- **YOUR OBJECTIVE**
Scan the data for lines with "avatar" and report the count by itself.

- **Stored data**
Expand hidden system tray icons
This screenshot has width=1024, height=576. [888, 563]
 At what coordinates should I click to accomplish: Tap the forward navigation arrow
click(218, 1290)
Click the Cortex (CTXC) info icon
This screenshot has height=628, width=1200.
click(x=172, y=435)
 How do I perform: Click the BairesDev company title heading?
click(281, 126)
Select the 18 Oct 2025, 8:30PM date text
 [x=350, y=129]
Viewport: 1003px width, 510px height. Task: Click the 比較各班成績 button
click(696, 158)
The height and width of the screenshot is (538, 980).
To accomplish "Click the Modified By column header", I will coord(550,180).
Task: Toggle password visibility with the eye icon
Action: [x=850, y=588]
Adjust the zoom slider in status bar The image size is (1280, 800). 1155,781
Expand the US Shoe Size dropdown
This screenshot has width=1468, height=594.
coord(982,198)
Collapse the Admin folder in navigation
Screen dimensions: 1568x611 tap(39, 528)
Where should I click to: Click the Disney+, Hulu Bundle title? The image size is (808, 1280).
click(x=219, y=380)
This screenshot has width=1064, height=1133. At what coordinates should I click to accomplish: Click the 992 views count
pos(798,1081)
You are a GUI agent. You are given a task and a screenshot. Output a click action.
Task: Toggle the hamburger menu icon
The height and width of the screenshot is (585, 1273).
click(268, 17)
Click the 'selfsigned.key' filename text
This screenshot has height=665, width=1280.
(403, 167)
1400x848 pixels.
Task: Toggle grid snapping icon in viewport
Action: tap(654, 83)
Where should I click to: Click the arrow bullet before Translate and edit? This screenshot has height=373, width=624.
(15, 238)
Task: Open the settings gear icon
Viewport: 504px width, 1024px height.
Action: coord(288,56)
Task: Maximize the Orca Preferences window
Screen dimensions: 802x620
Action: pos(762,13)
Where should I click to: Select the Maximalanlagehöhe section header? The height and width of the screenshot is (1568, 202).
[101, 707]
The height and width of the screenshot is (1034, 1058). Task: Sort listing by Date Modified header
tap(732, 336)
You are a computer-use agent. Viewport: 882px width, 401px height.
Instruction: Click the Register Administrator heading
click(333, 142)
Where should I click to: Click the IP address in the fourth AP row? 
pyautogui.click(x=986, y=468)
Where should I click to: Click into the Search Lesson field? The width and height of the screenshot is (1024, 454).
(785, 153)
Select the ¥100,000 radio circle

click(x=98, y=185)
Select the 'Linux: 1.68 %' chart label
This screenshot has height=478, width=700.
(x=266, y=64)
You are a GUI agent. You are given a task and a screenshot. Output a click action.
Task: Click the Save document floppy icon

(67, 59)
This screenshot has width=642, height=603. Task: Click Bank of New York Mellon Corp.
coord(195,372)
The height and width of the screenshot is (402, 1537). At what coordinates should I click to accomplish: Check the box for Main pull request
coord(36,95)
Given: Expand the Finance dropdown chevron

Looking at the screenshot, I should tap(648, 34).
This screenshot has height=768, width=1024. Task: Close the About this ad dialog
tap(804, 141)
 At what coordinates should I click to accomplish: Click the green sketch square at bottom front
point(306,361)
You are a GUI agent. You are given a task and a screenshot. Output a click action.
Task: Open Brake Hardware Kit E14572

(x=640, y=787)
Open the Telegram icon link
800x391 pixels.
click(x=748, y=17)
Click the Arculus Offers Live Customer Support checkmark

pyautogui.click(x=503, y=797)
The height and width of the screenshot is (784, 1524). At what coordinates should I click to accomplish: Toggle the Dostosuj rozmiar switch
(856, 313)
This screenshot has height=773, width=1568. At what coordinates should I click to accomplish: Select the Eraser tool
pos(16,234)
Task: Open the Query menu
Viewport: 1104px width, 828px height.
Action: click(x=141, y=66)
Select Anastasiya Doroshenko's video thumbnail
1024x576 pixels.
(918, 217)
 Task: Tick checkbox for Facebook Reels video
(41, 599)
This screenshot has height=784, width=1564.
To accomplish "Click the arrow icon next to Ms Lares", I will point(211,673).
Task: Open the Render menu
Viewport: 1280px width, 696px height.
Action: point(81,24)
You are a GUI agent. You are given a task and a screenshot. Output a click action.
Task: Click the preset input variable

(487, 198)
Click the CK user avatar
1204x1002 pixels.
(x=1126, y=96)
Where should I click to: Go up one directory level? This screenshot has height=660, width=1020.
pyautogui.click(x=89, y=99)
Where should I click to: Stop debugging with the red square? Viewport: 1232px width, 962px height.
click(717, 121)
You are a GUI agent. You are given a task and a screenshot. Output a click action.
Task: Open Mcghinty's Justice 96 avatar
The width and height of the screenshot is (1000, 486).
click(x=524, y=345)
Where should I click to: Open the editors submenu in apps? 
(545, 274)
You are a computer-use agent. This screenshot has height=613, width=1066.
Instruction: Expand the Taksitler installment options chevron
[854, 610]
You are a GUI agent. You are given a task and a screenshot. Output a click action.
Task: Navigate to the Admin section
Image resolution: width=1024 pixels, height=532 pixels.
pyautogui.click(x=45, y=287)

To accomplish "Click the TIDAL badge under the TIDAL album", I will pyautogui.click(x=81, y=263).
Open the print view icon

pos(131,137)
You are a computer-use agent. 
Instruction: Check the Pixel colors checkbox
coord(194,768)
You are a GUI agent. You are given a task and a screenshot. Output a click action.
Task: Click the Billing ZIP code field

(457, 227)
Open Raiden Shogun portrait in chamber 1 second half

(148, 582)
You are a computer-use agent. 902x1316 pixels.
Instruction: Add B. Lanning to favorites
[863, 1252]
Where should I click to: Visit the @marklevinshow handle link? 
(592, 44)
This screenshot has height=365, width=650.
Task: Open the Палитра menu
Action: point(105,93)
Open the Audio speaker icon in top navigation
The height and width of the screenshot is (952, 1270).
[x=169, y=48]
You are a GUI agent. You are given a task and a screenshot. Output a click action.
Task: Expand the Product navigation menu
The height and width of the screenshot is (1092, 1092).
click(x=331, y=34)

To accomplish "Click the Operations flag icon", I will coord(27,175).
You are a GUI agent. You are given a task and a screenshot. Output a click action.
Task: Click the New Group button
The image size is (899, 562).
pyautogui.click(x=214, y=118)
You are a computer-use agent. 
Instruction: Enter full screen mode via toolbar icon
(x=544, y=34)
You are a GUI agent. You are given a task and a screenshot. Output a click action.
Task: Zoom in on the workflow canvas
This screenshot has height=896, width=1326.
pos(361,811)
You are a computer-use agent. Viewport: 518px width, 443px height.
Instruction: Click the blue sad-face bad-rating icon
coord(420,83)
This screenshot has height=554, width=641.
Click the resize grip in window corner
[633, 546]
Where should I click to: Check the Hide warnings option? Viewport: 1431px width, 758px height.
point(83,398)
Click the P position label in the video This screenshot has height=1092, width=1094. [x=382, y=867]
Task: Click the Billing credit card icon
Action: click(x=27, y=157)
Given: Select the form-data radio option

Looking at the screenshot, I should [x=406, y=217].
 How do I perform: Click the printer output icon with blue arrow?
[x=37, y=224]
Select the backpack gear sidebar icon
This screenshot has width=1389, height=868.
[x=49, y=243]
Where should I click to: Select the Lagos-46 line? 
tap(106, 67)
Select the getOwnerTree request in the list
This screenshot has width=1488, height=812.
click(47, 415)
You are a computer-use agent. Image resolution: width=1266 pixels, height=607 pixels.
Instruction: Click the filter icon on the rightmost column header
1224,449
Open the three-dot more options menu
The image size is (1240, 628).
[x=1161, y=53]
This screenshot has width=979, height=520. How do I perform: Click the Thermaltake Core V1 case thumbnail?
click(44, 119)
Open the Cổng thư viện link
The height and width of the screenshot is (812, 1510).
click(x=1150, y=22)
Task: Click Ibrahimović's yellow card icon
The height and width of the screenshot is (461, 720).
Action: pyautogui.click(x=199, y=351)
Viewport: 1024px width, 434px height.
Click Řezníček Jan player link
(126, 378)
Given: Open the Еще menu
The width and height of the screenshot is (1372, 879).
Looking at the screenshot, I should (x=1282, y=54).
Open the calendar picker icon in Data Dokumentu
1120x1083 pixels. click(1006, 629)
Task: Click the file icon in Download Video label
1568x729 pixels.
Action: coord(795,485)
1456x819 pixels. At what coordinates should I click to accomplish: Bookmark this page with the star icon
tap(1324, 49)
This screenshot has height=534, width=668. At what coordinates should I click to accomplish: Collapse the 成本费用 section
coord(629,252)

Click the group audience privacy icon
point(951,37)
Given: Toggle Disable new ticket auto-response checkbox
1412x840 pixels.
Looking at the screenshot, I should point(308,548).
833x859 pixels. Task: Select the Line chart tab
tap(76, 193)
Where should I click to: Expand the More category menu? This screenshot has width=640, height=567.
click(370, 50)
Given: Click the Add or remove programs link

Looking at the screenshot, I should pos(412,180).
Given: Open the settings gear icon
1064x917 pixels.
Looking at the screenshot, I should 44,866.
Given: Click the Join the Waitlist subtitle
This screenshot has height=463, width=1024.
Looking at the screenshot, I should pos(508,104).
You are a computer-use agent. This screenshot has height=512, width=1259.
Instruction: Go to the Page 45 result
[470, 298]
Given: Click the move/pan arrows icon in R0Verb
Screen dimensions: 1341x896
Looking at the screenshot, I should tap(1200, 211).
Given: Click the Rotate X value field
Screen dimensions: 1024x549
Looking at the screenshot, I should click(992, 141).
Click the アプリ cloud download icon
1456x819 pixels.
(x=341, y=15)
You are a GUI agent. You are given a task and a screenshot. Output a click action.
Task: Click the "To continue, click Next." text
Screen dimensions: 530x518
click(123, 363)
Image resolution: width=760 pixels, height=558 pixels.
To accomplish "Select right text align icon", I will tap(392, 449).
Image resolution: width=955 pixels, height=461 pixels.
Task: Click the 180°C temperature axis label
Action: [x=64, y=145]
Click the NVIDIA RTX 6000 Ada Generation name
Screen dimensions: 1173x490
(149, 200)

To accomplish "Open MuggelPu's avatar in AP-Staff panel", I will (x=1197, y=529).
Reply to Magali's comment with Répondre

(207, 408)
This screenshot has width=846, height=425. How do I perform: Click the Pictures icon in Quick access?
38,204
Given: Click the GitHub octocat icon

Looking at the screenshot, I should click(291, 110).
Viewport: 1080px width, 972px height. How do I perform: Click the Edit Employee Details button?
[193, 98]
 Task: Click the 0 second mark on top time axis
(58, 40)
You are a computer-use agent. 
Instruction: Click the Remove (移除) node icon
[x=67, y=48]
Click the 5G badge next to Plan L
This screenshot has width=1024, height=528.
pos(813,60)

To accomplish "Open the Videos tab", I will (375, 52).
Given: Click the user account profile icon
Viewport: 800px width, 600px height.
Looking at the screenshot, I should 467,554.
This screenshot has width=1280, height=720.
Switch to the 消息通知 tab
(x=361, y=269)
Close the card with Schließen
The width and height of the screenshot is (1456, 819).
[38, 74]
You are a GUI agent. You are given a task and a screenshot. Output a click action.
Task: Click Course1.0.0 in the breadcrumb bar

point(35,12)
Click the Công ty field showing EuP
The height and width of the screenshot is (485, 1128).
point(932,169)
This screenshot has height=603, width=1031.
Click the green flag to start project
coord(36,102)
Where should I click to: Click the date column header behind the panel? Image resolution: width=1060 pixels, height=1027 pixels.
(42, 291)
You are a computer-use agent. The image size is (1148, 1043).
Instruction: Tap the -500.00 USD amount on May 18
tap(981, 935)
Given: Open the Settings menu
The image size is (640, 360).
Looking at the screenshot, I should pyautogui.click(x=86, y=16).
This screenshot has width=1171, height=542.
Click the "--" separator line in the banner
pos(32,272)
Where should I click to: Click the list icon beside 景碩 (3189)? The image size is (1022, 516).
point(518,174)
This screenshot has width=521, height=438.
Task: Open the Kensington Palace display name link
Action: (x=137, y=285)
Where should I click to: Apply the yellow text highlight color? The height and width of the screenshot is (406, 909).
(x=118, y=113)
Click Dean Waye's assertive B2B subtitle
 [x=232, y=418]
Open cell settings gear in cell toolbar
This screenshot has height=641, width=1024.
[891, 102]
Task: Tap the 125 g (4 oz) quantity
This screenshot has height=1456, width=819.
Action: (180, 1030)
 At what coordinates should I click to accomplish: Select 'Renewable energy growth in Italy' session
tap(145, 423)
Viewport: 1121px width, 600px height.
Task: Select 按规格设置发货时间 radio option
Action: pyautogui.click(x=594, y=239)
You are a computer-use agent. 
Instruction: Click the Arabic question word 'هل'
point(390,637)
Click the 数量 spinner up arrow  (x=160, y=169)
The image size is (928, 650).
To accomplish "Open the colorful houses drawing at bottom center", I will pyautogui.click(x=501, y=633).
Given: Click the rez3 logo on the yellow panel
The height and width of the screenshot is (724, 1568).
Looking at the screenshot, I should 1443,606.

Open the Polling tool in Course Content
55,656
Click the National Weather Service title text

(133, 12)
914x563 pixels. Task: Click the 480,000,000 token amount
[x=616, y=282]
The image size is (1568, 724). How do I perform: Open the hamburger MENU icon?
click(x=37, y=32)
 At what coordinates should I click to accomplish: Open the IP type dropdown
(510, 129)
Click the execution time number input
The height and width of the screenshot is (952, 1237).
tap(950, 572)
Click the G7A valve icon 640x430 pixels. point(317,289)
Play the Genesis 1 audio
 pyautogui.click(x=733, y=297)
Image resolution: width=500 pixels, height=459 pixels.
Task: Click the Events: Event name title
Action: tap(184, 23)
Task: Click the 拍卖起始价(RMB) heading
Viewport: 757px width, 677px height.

- **RESPONSE BELOW**
3